大阪高等裁判所 昭和55年(ラ)366号 決定 1980年9月26日
抗告人 上田弘
主文
本件抗告を却下する。
抗告費用は抗告人の負担とする。
理由
一 本件抗告の趣旨は「原審判を取消し、本件を神戸家庭裁判所尼崎支部に差戻す。」との裁判を求めるというにあり、その理由の要旨は、「抗告人は亡小野太一郎の遺言執行者であり、昭和五四年一二月一三日神戸家庭裁判所尼崎支部に対し遺言執行者の報酬決定の申立をしたところ、同裁判所は昭和五五年六月三〇日付で報酬額を一、六〇〇万円とする旨の決定をした。しかし、本件は日弁連報酬規定を基準にして報酬額を決定すべき事案であり、本件における抗告人の苦衷奮闘に対する理解に立つて諸事情を判断すれば右報酬額は余りにも少額といわざるをえない。
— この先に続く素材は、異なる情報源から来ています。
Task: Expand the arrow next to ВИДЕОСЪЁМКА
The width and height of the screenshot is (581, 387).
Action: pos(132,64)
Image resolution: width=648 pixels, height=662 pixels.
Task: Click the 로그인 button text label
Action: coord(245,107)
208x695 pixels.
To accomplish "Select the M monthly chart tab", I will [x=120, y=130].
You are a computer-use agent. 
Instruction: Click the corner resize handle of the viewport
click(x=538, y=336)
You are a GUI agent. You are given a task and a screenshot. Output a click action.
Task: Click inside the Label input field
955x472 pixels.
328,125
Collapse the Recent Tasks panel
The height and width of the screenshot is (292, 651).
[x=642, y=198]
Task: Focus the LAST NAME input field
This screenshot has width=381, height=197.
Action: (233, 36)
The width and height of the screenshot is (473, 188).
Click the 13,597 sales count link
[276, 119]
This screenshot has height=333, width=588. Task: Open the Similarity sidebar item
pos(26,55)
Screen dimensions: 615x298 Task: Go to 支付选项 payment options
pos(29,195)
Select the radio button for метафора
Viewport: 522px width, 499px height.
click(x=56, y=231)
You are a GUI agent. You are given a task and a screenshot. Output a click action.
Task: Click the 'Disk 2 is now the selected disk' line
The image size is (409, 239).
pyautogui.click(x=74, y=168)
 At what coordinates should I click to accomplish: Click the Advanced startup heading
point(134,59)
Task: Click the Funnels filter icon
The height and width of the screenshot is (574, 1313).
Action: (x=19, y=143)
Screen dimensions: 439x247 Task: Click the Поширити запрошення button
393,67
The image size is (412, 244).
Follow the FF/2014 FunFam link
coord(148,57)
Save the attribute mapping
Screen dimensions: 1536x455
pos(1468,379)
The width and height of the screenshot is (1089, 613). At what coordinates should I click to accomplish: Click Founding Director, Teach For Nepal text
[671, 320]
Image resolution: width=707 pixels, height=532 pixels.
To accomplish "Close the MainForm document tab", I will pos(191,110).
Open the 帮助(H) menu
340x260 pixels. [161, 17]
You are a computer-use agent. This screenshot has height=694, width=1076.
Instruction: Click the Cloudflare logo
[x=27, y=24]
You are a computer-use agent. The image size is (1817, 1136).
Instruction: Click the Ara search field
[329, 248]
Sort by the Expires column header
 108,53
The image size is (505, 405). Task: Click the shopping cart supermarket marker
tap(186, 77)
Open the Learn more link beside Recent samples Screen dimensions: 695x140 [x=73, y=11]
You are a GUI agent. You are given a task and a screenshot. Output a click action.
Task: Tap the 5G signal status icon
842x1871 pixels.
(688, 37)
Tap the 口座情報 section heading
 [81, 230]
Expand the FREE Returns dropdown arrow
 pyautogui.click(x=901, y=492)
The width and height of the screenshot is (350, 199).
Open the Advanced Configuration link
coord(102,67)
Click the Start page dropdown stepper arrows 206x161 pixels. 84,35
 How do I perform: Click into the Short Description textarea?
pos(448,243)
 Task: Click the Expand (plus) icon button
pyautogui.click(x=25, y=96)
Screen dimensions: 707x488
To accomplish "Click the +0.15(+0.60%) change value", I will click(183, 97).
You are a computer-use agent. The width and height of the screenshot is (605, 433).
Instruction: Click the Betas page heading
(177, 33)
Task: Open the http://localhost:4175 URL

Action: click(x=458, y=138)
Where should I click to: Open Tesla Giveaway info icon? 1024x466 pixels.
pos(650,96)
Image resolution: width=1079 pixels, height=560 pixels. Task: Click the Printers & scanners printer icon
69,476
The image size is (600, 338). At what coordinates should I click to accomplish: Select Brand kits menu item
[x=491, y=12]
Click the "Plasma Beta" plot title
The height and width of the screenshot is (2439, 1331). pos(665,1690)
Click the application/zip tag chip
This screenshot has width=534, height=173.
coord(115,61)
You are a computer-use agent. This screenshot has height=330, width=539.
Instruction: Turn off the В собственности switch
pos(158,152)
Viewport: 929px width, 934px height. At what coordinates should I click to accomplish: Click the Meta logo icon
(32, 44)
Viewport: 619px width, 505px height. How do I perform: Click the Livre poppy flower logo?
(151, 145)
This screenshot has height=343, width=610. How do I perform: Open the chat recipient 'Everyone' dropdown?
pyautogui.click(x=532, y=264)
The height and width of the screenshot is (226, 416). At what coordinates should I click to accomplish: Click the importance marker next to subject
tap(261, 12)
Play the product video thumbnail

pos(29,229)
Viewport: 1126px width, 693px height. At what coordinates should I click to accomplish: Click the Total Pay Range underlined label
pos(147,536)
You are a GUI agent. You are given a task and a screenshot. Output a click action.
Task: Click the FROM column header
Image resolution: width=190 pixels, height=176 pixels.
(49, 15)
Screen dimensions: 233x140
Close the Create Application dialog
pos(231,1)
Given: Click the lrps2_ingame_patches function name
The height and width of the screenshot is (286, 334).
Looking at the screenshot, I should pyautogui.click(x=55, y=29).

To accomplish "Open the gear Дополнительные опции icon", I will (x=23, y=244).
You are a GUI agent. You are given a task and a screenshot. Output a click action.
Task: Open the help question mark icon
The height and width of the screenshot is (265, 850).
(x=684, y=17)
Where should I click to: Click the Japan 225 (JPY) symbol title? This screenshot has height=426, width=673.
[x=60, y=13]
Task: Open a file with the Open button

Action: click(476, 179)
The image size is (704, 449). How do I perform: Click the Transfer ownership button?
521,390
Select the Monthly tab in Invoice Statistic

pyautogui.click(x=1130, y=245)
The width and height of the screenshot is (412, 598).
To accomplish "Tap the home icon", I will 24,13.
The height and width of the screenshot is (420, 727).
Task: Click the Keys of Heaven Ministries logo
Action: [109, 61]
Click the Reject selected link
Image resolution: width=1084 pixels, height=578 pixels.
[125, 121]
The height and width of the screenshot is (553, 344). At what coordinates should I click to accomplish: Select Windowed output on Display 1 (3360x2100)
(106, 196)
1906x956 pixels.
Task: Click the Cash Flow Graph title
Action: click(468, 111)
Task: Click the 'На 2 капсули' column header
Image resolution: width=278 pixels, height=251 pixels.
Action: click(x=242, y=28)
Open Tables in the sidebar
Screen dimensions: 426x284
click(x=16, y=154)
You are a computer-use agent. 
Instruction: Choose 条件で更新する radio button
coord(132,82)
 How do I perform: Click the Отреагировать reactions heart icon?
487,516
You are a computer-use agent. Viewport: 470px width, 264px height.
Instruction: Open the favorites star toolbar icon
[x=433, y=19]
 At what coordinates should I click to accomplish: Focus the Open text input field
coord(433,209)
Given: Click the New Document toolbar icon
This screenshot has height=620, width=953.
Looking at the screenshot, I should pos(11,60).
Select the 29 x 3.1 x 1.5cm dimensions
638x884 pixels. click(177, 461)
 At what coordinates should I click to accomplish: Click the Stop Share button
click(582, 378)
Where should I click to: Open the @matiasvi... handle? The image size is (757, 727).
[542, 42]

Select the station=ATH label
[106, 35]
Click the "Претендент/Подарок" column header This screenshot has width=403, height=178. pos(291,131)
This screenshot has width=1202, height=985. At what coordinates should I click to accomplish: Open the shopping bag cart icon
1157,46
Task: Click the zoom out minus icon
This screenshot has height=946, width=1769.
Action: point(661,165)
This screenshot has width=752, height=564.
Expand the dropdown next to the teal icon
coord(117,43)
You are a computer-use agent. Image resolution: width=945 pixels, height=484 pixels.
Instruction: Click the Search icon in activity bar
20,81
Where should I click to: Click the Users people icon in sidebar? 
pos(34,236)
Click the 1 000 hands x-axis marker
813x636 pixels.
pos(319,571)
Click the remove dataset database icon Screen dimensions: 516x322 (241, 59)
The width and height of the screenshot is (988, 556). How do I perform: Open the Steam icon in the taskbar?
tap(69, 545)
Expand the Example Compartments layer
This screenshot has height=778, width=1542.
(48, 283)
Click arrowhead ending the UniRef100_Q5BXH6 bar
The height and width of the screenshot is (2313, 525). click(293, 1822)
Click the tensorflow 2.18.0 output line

よつて、抗告人の遺言執行業務に対する正当な評価を求めるため即時抗告に及んだ。」というにある。
二 当裁判所の判断
家事審判法一四条は、「審判に対しては、最高裁判所の定めるところにより、即時抗告のみをすることができる。」旨規定し、審判に対し即時抗告のみを許し、しかも即時抗告ができる事項につき制限的列挙主義を採用しているものと解せられるところ、家事審判規則は遺言執行者の解任の審判(一二六条)、選任又は解任の申立を却下する審判、辞任の許可の申立を却下する審判(一二七条)に対し即時抗告を認めているが、民法一〇一八条、家事審判法九条甲類三六号による遺言執行者に対する報酬付与の審判については即時抗告を認めていないので、右審判に対しては即時抗告をすることは許されないものと解するのが相当である。
なお、遺言執行者に対する報酬付与の審判が著しく不当な場合には家事審判規則一二七条一項を類推適用して即時抗告を許すべきものとする裁判例もあるが、右見解は当裁判所の採用しないところであるのみならず、本件において原審判の認定した抗告人に対する報酬額が著しく不当なものであるとは、記録上認められない。
よつて、本件即時抗告は不適法であるからこれを却下し、抗告費用は抗告人に負担させることとして、主文のとおり決定する。